不知不觉间,梅远尘竟在这牢房里凝神听那疯汉子咿咿呀呀胡说乱唱了一整上午。然他这一上午,来回便是那几句,再多的半个字也没有了,哪里能听出甚么端倪?梅远尘也无他法,既已到了膳时,只得起身走出来。
伺立一旁的府兵正端着一铁碗守在牢门外,里面似乎是给那疯汉子的午膳。见梅远尘出了牢门,便端着铁饭碗送到那疯汉子身边,谓他道:“喂,吃饭了!”
疯汉子虽然神志不清,却还并不至于不知道用膳。见府兵送来了饭菜,忙伸手从他那里接了碗去,扒拉扒拉地吃起来。
“唉,走罢。我实在太心急了,竟想着这上午便能听出些甚么名堂来!”眼见事暂不可为,梅远尘不禁在心下自嘲道。向那汉子再望了一眼,见他只顾埋头吃食着,便快步往外行去。
“嘿嘿!百里兄弟,你瞧这是甚么?这是你最喜欢的红烧猪腰子呢!呵呵,你是不是饿得紧?要不要过来吃一点?”梅远尘已行出了五、六丈,忽然清楚听到那疯汉子欣喜说道。这是自婆罗寺后,梅远尘第一次听他这般清楚地讲话,不由得大喜,急忙迈出“斗转斜步二十三”,向那间牢房冲去。

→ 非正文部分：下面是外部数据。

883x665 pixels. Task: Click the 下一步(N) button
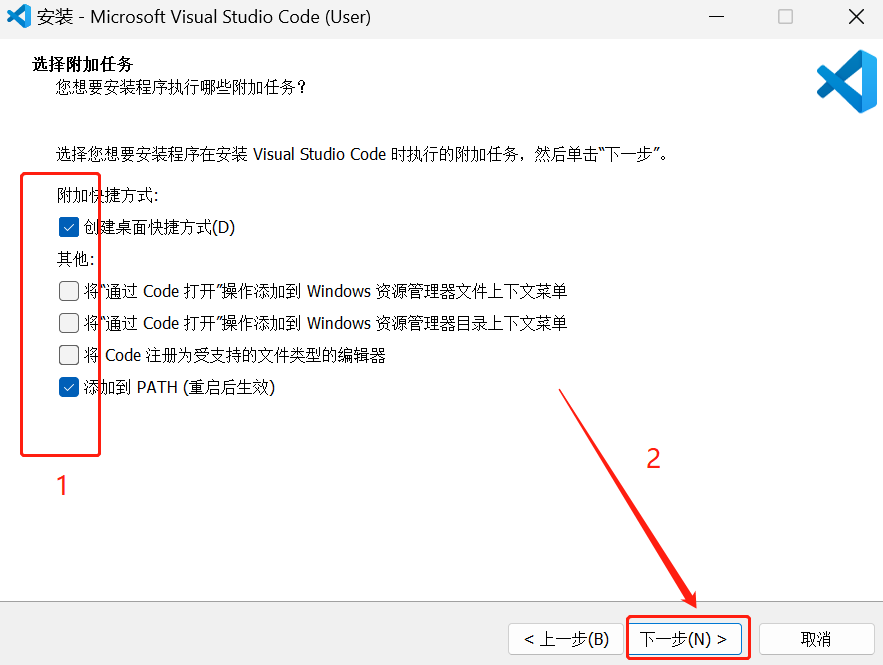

送饭那府兵正准备将牢门阖上锁好,却感觉一道虚影倏而飘了过来,落在了牢房中形成梅远尘的样子,一时又惊又愕。疯汉子正扒着碗里的饭,发觉身前像是多了个甚么人,抬头望去看见是梅远尘,竟忽然大笑起来,兴奋道:“百里兄弟,你...你真来了?哈哈!这可好得很啊!来来来!快坐下来,我这里尚有一碗饭,你是不是饿得紧了?若是不嫌弃的话,不如便与我一起吃,如何?”只见他望着自己,眼神炽热无比,满是欢喜与期待。
梅远尘一愣,缓缓点了点头,答道:“好哇。”心中却暗暗想着:“这个疯汉子似乎和舅舅关系匪浅啊,仅有一碗饭竟也愿分出一半来。”
“官爷,官爷,求求你了!求求你给我一点饭菜好不好?你瞧,你瞧啊,我百里兄弟已饿了几天,眼看便是不成了,你...你行行好,便给我们一点吃的好不好?我们是武英学堂的生员,你行行好啊!”疯汉子突然趴在地上又哭又喊着。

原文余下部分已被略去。